Pour Fabienne Arata, directrice générale de LinkedIn France, s’engager sur ces sujets est important face aux besoins en compétences en matière d’IA et de durabilité. D’autant que 80 % des recruteurs indiquent qu’il est encore plus difficile de recruter des candidats “qualifiés” cette année qu’en 2024. En outre, 68 % des compétences aujourd’hui nécessaires dans tous les métiers seront transformées “par nécessité” d’ici 2030. Si les entreprises ne sont pas très engagées, elles perdront forcément de l’avance, selon la spécialiste.
“Dès lors qu’une société commence à recruter non pas sur un CV, un diplôme, une expérience, mais plutôt sous l’angle des compétences au sens large, elle peut multiplier le nombre de candidats dans un vivier de talents par neuf”, souligne-t-elle, appelant à faire sauter les biais de jugement sur l’angle des compétences. “Il faut s’enlever de l’esprit le fait que le talent, la compétence, est jeune par défaut. Nous observons que les travailleurs de plus de 50 ans sont deux fois plus formés sur les compétences vertes, actuellement en pénurie”.
De nouvelles mesures, notamment votées récemment par le Parlement, viendront au soutien de ces objectifs. Le contrat de valorisation de l’expérience, un “CDI senior” dirigé vers les chômeurs de plus de 60 ans, en fait partie. Un dispositif facilitera également les reconversions pour les personnes exerçant des métiers pénibles.

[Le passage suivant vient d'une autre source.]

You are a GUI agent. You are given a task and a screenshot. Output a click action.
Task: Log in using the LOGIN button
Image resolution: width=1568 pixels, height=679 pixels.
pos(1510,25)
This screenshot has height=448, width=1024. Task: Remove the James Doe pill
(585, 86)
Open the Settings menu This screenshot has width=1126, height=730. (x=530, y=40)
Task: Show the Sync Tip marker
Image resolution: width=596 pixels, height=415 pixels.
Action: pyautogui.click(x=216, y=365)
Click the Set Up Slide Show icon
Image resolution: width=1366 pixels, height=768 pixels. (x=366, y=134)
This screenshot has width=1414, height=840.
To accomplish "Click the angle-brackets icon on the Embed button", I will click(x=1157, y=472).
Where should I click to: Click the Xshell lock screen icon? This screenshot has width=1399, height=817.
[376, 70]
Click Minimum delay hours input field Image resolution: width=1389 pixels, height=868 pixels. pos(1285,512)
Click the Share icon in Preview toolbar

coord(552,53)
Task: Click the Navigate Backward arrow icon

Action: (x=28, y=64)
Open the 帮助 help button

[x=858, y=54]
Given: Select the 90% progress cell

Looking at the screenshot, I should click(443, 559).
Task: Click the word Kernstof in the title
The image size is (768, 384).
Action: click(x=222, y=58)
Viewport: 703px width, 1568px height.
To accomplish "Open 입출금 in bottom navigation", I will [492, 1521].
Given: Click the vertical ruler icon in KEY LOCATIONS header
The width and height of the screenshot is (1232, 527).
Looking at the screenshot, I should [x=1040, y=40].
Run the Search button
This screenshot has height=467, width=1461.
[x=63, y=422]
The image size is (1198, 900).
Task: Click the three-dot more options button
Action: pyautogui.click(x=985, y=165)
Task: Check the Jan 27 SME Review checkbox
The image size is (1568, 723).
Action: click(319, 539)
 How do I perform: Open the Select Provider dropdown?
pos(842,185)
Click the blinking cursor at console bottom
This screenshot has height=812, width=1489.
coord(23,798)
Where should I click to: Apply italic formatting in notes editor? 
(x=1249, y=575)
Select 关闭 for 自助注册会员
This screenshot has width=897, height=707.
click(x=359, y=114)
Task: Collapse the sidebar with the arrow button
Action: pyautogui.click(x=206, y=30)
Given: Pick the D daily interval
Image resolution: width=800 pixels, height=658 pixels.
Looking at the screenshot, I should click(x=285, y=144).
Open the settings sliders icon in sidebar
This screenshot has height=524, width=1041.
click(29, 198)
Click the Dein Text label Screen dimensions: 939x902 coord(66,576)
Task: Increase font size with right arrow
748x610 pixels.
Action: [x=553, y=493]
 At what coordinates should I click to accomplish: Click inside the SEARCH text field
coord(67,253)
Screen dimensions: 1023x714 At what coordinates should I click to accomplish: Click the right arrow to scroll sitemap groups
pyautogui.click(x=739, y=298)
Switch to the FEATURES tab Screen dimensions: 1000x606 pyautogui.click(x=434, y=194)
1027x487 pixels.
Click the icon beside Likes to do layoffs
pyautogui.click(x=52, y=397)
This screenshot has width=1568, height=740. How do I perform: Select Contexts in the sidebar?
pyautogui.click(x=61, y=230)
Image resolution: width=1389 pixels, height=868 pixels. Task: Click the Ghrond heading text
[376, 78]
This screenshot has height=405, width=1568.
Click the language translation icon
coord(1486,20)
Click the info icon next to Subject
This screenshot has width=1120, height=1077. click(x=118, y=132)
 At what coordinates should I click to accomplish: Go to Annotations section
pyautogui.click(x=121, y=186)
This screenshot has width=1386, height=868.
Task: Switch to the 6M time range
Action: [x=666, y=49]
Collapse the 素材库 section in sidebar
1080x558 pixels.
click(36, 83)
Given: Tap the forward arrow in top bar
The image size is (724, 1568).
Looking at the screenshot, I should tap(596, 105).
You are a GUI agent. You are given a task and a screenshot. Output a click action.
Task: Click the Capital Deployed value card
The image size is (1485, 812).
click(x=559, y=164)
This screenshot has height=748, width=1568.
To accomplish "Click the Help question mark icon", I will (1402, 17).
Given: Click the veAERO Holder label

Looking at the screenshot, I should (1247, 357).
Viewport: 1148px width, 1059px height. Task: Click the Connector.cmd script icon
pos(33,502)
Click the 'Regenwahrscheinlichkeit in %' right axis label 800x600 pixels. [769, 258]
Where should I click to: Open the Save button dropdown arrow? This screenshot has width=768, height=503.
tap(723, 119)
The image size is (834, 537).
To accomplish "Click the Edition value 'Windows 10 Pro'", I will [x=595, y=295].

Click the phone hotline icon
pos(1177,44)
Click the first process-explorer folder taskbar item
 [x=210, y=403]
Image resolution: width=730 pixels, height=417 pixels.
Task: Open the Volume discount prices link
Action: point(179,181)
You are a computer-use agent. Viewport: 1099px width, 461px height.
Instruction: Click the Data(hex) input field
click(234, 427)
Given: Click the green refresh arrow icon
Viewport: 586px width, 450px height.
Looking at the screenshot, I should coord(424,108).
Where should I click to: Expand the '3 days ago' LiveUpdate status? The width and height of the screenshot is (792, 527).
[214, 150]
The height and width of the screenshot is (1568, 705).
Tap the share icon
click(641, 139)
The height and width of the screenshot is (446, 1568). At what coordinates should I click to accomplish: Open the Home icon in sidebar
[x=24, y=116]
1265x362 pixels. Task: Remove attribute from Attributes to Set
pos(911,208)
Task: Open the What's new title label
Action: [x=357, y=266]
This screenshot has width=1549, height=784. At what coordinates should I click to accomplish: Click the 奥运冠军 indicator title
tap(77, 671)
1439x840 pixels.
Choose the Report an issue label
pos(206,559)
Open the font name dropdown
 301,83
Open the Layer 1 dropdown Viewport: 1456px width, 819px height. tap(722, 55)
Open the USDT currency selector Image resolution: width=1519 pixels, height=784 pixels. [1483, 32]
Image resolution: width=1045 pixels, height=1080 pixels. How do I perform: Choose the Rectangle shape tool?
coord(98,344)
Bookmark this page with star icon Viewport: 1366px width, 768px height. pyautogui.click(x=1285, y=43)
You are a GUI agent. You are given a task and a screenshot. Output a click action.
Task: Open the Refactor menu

Au niveau francilien, les départements sont invités à décliner la mobilisation, à travers des rencontres regroupant entreprises, acteurs économiques et partenaires du service public de l’emploi. Car comme le souligne finalement Marc Guillaume, “l’emploi des salariés de 50 ans et plus est un atout pour l’économie et pour le corps social de notre région”.